[Some records]
<<<<

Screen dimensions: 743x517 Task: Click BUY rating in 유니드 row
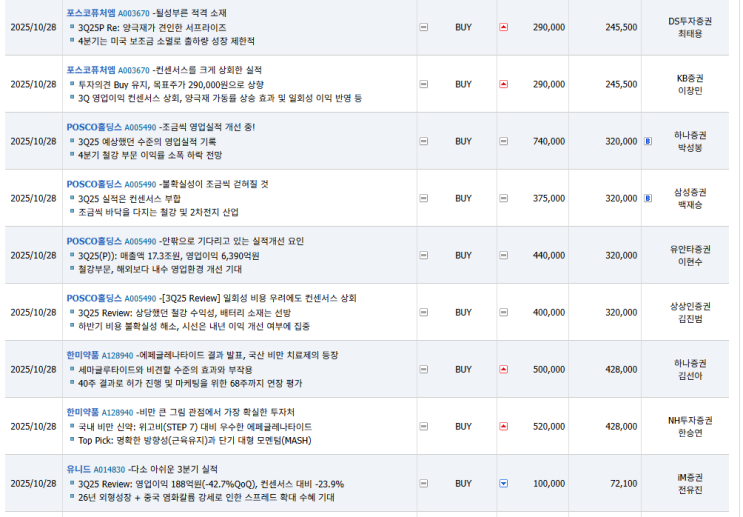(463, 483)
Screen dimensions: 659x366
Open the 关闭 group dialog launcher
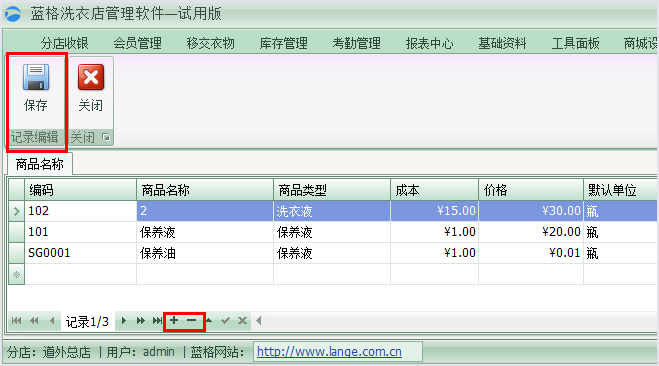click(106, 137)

>>>>

▶ WHAT TO PRODUCE
Update the lines above by replacing every occurrence of "Screen dimensions" with "Display size", leaving everything else unchanged. Omit the pictures from your answer.

▶ RESULT
Display size: 743x517 Task: Click BUY rating in 유니드 row
(463, 483)
Display size: 659x366
Open the 关闭 group dialog launcher
click(106, 137)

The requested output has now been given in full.